Elena’s compulsion always stayed with me, however, and I started observing others, and their obsession with things.  Take my parents, for example.  Every time I went to visit them, it was my challenge and excitement to pull down the rickety ladder from the trapdoor in the ceiling, and go up into the loft to sort through their long-held possessions.  I used to disappear up there for hours, looking into boxes, reading old documents and letters, and of course looking at albums of photographs, some of my own childhood, but others going back to my great grandparents’ day.  My mother would invariably stand at the foot of the steps and call apprehensively for me to come down.  I usually managed to persuade them to get rid of just a few papers, an obsolete typewriter, or one of their ancient, real leather, heavy as lead,  suitcases.  As for my mother’s pantry, well, she had tins and jars of food By Appointment to His Majesty King George V, who died in 1936 and it was now the sixties.
 
Personally, I’m not really a hoarder, except for books.  I cull them regularly, and think I’m doing well to get rid of perhaps ten out of a thousand or more.  Lately, in view of a hurricane we experienced in Texas, I am viewing my possessions in a rather more clinical light.  I’m purging myself of geegaws, my grandparents’ china and silver, mementos of family vacations.  The more I purge, the lighter and more liberated I feel. 
 
But the truth is, we all own much more than we need.  In fact, we are sinking under our possessions.  There are entire islands of trash floating on the seas, while at the same time many of us go hungry and unclothed.  I firmly believe that recycling is the way to go.  Clearing away the outer clutter might help us to clear out the inner clutter of our minds too, for surely the one reflects the other.  The greater the insecurity the bigger the need for possessions to compensate.  Our garages are full of broken-down things we’re “fixin’ to fix” because we might need them one day, projects that “we’ll get around to one day”.  In the meantime, energy stagnates around them.
 
Everything is energy, and where it is stagnant, which is to say where it accumulates in piles in our garages, or in savings accounts, or in parts of our body, disease or imbalance can set in.

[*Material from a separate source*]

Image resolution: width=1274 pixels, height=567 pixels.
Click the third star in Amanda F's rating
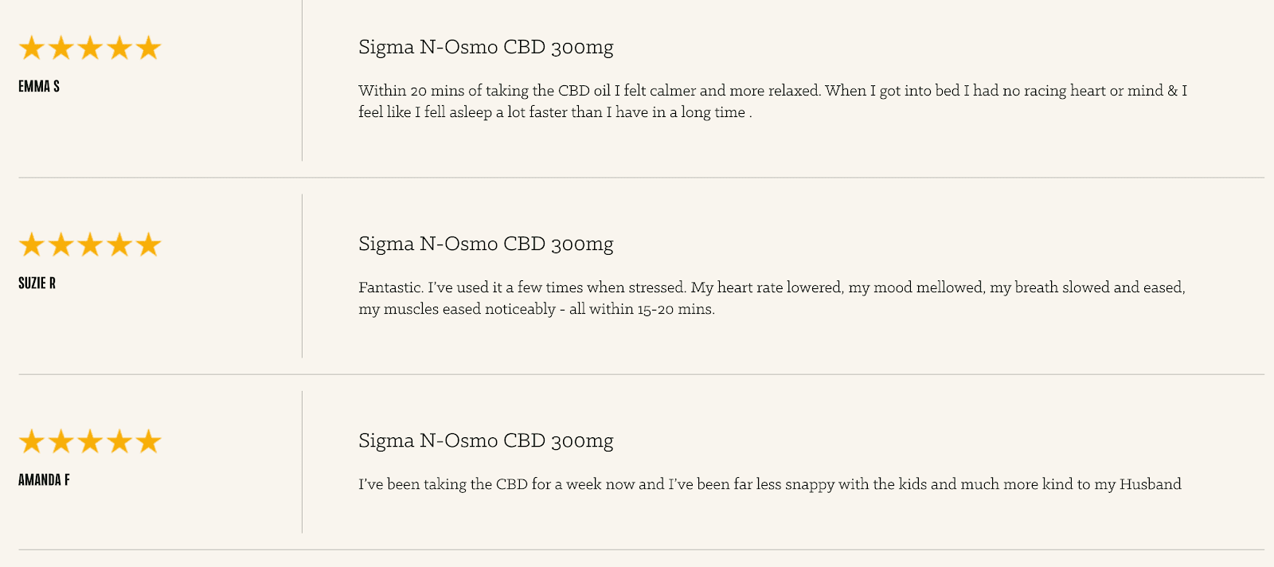coord(90,442)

Energy needs to flow, in society and in our bodies. Money is energy, and like our blood or lungs, it has to flow, to breathe in and out, in order to keep the social body healthy.  I believe that our unconscious need to hoard material possessions signifies our unarticulated fear that we might end up one day with nothing. 
 
We also confuse wanting with needing.  We endlessly shop until we drop for things, but material things can never satisfy our hunger for the meaning and fulfillment we crave, which is more a hunger in the soul than anything else, an indicator of our inner poverty.  Without self-reflection this process remains a mystery, unconscious and unacknowledged.
 
For sanity to be restored, I believe we need to return to the more spiritual values of kindness, generosity, community, sharing, love, respect and humility.  Whether we are Christian, Jew, Muslim, Buddhist, Hindu, Atheist or Agnostic, the value of our belief system is only validated by the way we treat one another, not by facile, empty words.
 
Whether we know it or not, like it or not, we are challenged to be active participants in the ongoing battle between darkness and light, chaos versus order, materialism versus spirituality.  We need to look at the shadow side of our personality, acknowledge it, and integrate it, painful though that may be, knowing that as we do so, we are withdrawing our own shadow from the great collective shadow, and in this way contributing to healing and peace in our society, and by extension, the world.